The retrieved tile is turned into a 256 × 256 ×3 Numpy array. Tiles with predominantly
whitespace and small artifacts have been removed.
OpenSlide manages the properties and characteristics of distinct vendor formats at run-time
between the OpenSlide API and a particular vendor's data format.
We use a thresholding process to segregate the tissue from the background whitespaces,
which are present in the whole slide images. Since white tiles are known artifacts that do not
have any useful features, those tiles can be eliminated.
The threshold that we have set is 5% of tissue area based on the literature survey.
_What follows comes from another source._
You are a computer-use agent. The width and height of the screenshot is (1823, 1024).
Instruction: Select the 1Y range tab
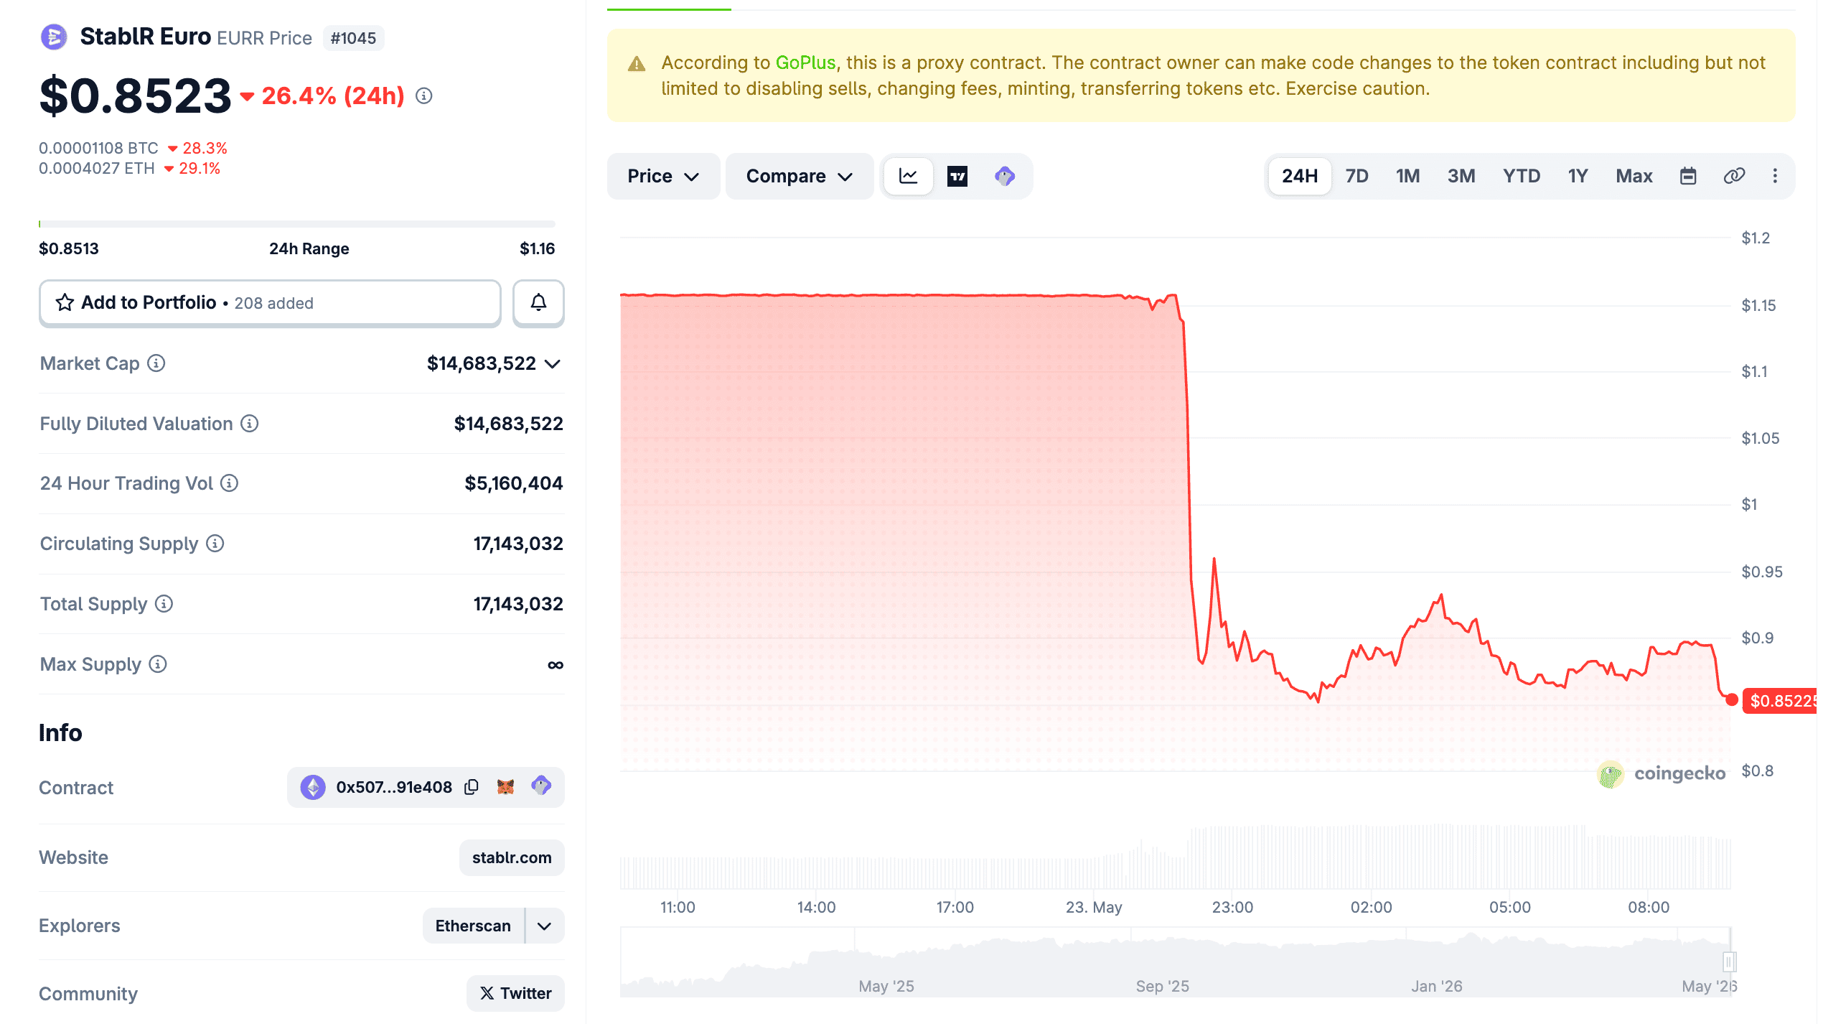(1578, 176)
If a tile has
less than 5% tissue by area, implying 95% or more whitespace, then that tile is eliminated.
Handcrafted features, relating to colour distribution, textures, and morphology, are extracted
using Gray-Level Cooccurrence Matrix (GLCM), histogram, and region-based feature measures.
The corresponding features are fused together in different combinations, and a number of
machine learning and boosting algorithms are applied to get the desired model. The effect of
stain normalization, augmentation, and Principal Component Analysis (PCA) are also studied.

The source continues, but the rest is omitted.